--- Provided data ---
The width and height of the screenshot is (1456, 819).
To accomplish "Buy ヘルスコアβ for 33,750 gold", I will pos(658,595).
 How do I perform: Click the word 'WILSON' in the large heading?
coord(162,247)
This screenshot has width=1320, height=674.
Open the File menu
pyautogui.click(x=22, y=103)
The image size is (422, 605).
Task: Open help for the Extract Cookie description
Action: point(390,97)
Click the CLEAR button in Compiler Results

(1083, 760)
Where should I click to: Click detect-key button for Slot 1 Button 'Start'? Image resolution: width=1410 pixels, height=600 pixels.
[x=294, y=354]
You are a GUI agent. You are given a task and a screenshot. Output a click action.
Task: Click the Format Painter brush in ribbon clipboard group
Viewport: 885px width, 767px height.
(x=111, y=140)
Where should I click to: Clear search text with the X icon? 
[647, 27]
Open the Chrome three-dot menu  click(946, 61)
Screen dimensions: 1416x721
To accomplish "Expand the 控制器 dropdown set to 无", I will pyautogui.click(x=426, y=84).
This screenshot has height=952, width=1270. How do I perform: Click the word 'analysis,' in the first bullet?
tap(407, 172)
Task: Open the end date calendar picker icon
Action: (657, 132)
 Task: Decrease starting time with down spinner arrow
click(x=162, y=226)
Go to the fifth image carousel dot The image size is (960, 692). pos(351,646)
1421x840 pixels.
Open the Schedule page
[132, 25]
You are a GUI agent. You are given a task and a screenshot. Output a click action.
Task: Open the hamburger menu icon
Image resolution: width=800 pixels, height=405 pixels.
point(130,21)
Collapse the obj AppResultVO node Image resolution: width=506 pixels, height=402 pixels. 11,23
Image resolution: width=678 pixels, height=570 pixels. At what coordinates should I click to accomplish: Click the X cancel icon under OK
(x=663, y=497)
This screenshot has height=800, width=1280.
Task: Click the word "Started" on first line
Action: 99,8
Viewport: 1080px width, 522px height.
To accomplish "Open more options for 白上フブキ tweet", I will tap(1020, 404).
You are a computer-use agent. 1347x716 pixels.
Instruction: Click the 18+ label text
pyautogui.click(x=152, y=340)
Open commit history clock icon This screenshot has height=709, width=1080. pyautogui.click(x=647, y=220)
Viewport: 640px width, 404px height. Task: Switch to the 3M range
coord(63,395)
---
- **Problem to solve**:
Please return all of the records exactly as they appear.

- **Completed task**:
The width and height of the screenshot is (1456, 819).
To accomplish "Buy ヘルスコアβ for 33,750 gold", I will pos(658,595).
 How do I perform: Click the word 'WILSON' in the large heading?
coord(162,247)
This screenshot has width=1320, height=674.
Open the File menu
pyautogui.click(x=22, y=103)
The image size is (422, 605).
Task: Open help for the Extract Cookie description
Action: point(390,97)
Click the CLEAR button in Compiler Results

(1083, 760)
Where should I click to: Click detect-key button for Slot 1 Button 'Start'? Image resolution: width=1410 pixels, height=600 pixels.
[x=294, y=354]
You are a GUI agent. You are given a task and a screenshot. Output a click action.
Task: Click the Format Painter brush in ribbon clipboard group
Viewport: 885px width, 767px height.
(x=111, y=140)
Where should I click to: Clear search text with the X icon? 
[647, 27]
Open the Chrome three-dot menu  click(946, 61)
Screen dimensions: 1416x721
To accomplish "Expand the 控制器 dropdown set to 无", I will pyautogui.click(x=426, y=84).
This screenshot has height=952, width=1270. How do I perform: Click the word 'analysis,' in the first bullet?
tap(407, 172)
Task: Open the end date calendar picker icon
Action: (657, 132)
 Task: Decrease starting time with down spinner arrow
click(x=162, y=226)
Go to the fifth image carousel dot The image size is (960, 692). pos(351,646)
1421x840 pixels.
Open the Schedule page
[132, 25]
You are a GUI agent. You are given a task and a screenshot. Output a click action.
Task: Open the hamburger menu icon
Image resolution: width=800 pixels, height=405 pixels.
point(130,21)
Collapse the obj AppResultVO node Image resolution: width=506 pixels, height=402 pixels. 11,23
Image resolution: width=678 pixels, height=570 pixels. At what coordinates should I click to accomplish: Click the X cancel icon under OK
(x=663, y=497)
This screenshot has height=800, width=1280.
Task: Click the word "Started" on first line
Action: 99,8
Viewport: 1080px width, 522px height.
To accomplish "Open more options for 白上フブキ tweet", I will tap(1020, 404).
You are a computer-use agent. 1347x716 pixels.
Instruction: Click the 18+ label text
pyautogui.click(x=152, y=340)
Open commit history clock icon This screenshot has height=709, width=1080. pyautogui.click(x=647, y=220)
Viewport: 640px width, 404px height. Task: Switch to the 3M range
coord(63,395)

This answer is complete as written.